Exercise passage section start

I just read an article about UW Credit Union in Madison, WI reducing their NSF fee by more than 80% to just $5 per occurrence. I think that’s less than we charged in the ‘80s when share draft accounts were in their infancy. This comes on the heels of Ally Bank announcing they are eliminating overdraft fees.
Why is This Happening?
According to the Ally article, “Ninety-five percent of the consumers who paid $12.4 billion in overdraft fees in 2020 were ‘financially vulnerable’ and disproportionately Black and Latino.
UW Credit Union President and CEO Paul Kundert said, “Everyone comes up short sometimes, from a student managing their first bank account to families who lose track of their current balance. Our goal for all members is to help them accumulate wealth, not erode it.”
The History of Credit Union Share Draft Accounts (checking accounts)
According to a Washington Post article dated December 24, 1980, “Share drafts were begun back in 1974. Two of the first credit unions to introduce them were those in Dearborn, Mich., home of Ford Motor Co., and Travis Air Force Base. Pilot programs soon were approved for a number of credit unions across the country. Commercial banks sued to stop credit unions from paying interest on checking accounts or share drafts, but the courts bucked the issue to Congress.” That’s right, credit unions paid dividends on checking account balances. The article goes on to say:
“Nearly half of the 33 respondents (surveyed) said they plan to or already do offer share drafts packaged with other services. The most frequently mentioned were savings accounts and overdraft protection.”
And that’s exactly what we did in the ‘80’s. When a member came in to open a share draft account, we first would get their permission to pull from savings in the case of an overdraft and then would try and qualify them for a $500.00 overdraft protection line of credit. That signature loan not only protected them from returned checks and NSF fees, it helped them establish a credit history. Rarely did a member not qualify or not see the wisdom in this protection.
I learned today that processing a small dollar loan, such as an overdraft line of credit, costs as much to originate and close as larger loans; on average $113.81, according to Kohl analysis. That does make them cost prohibitive, which is why many credit unions stopped this practice.
Enter Courtesy Pay
According to an article on Cushion.ai dated January 15, 2021, “Courtesy pay is credit unions’ form of standard overdraft protection., According to Cushion’s analysis, the average courtesy pay fee costs $27.30, most often running $25, $29, or $30 per overdraft charge. Courtesy pay fees charged by credit unions are slightly lower than overdraft fees charged by banks, which hover around $35. In general, credit union fees tend to be lower than bank fees.”
In August of 2018, Senator Cory A. Booker wrote a report titled “An Analysis of Bank Overdraft Fees.” He tells this story of a single mom and the impact of NSF fees:
I remember a time when I was working at JC Penney’s but struggling to cover rent and groceries. I got hit with two overdraft fees, $60 or $70 in total in one week. I am a responsible adult but did not understand why these fees would accumulate. I may have been off 15 cents or a bill came in early. So, the banks became who I worked for. At one point I ended up making cloth diapers for my children out of t-shirts and an old sweater for liners, not because I wanted to but because I had no choice. It felt like the banks legally stole my money.

Exercise passage section end
Entries provided section start

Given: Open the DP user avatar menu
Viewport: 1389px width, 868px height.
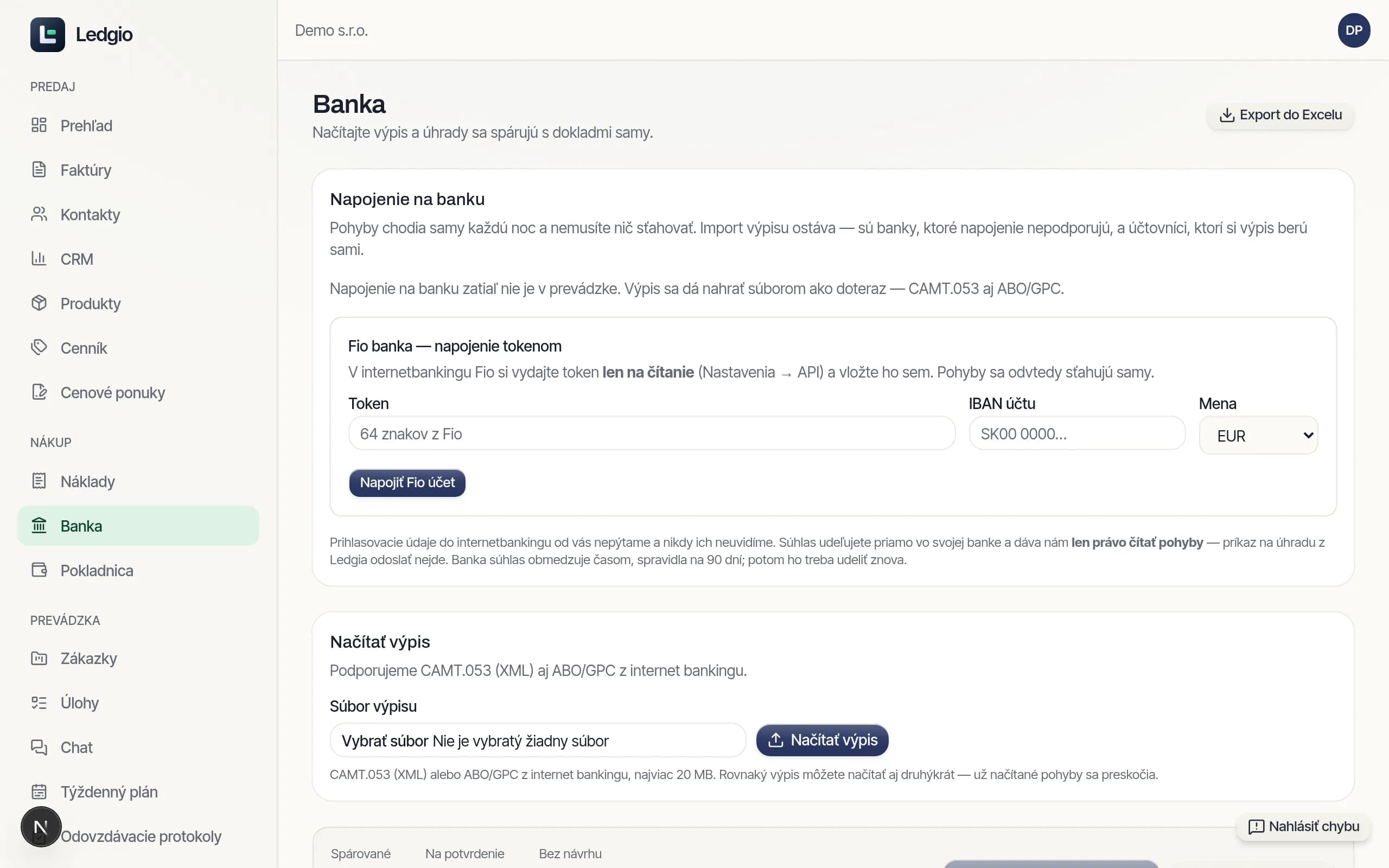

Entries provided section end
Entries provided section start

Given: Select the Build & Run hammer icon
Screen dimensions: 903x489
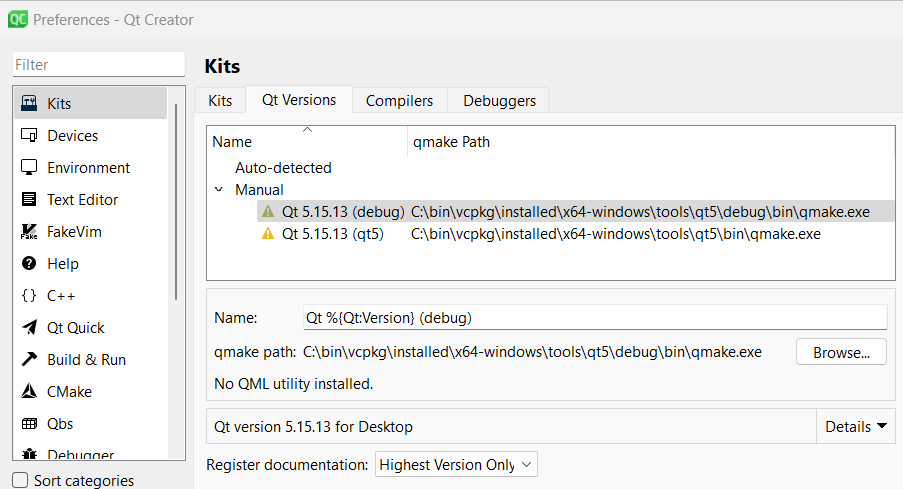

Entries provided section end
Entries provided section start

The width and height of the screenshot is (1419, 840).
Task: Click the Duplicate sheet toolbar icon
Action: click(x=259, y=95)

Entries provided section end

Task directions:
Pick up the piece on credit union overdraft fees after its final sentence and write what comes next.

Output for this task:
The Consumer Financial Protection Bureau (CFPB) found that nearly 80% of overdraft-related fees are borne by only 9% of accounts, who tend to carry low balances—averaging less than $350—and have relatively low monthly deposits. For one group of hard-hit consumers, the median number of overdraft fees was 37, nearly $1,300 annually.
A Credit Union’s Solution for Financial Inclusion
On July 16, 2021, Finopotamus announced the winners of the 2021 Tekkie Awards. Northwest Community Credit Union in Eugene, OR won for the category of Data Analytics.
In most instances, a credit score below 650 severely limits a person’s ability to borrow money at a reasonable interest rate. So, in an effort to ensure all of its 107,000-plus members had accessibility to fair small dollar loans, especially during the pandemic, Northwest Community Credit Union partnered with QCash Financial.
“Our credit union is a “Low Income Designated Credit Union”’ in Oregon with a high portion of membership from low-income households,” said Northwest Community Credit Union’s CFO Qing Lu. “Our analysis during 2017, based on our member transactions, identified a group of a couple of thousand members regularly making payments to external payday lenders and obviously exploited by extremely high interest rates. Using data analytics, Northwest Community Credit Union was able to specifically target those members who were most in need of the product, and offer them the financial relief they needed to help bridge potential income gaps,” said Lu.
“The member experience is streamlined,” noted Lu. “It only takes six clicks within minutes (depending on how fast a member reads the loan disclosure document) to see the approved borrowed amount in the member’s checking account.”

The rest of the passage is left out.